About Talk To Rex

Talk To Rex is James Aylett and James Lark.

James Aylett first appeared at the Edinburgh Fringe in 1995, wailing loudly and wearing a dress. As an undergraduate he performed and wrote regularly for the Cambridge Footlights, as well as taking roles in the usual swathes of Shakespeare, Shaffer and Ibsen, before squirrelling himself away in the world of advertising where he had a tendency to invent things and give them really obscure names. Having developed an interest in film making and even spent a month in New York especially to learn about it, he has more recently turned to the (somewhat affordable) medium of the short film. A co-founder of improvisation group The Uncertainty Division, he has directed a number of the group's narrative shows, and performed in all of them, appearing across the country in a variety of guises, many of them wailing loudly and wearing a dress.

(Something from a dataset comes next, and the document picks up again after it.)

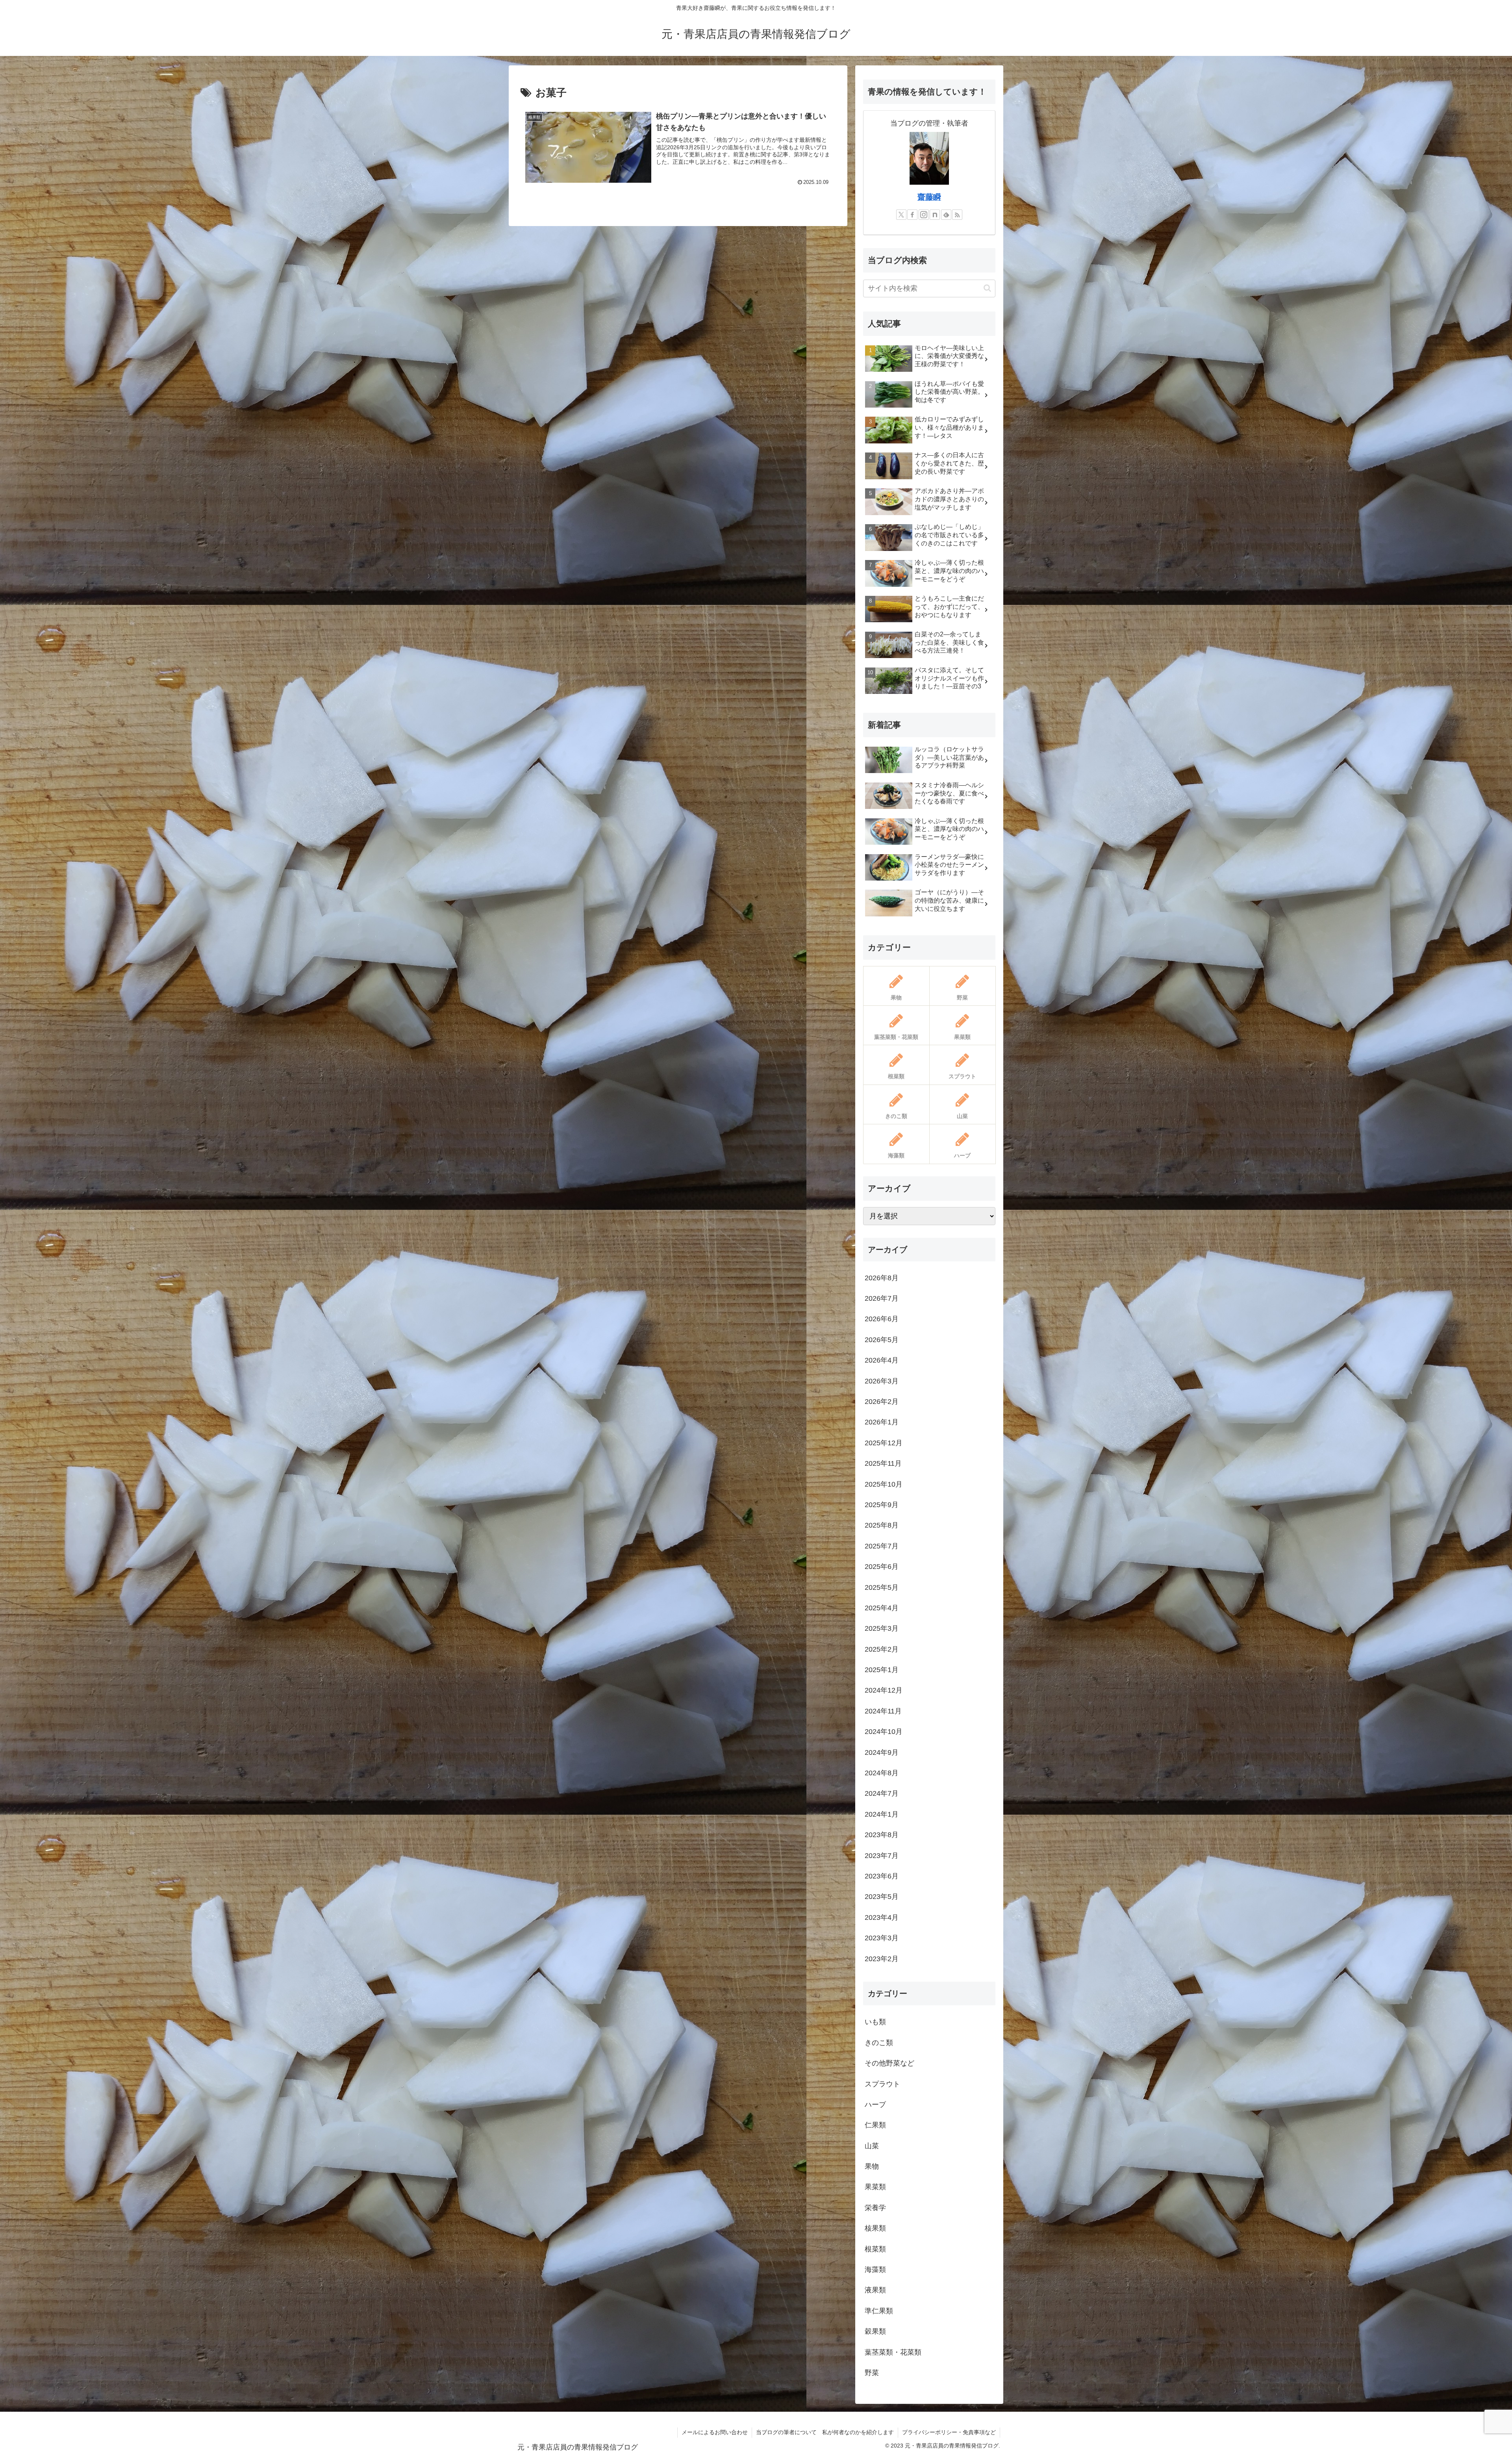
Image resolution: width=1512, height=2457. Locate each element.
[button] (987, 288)
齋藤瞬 (929, 197)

James Lark works sporadically as an actor, writer and musician, occasionally combining all three such as in his 2006 Edinburgh show The Rise and Fall of Deon Vonniget, a culmination of years of traipsing around venues all over the country singing comic songs about cheese. But he has done some serious plays as well, and when not acting in them he is usually directing the music for them. He has written for Ealing Live!, Focus Theatre Company and The Friday Thing and one of his monologues on BBC Radio won a Jerusalem Award in 2004. He has had music performed all over the world by the likes of English Voices, Girton College Choir and the organist Guy Bovet. He has co-written, directed and scored several short films, and written a couple of features which are now gathering dust. Although he co-founded The Uncertainty Division and has performed in all of their shows, he is a different person to James Aylett.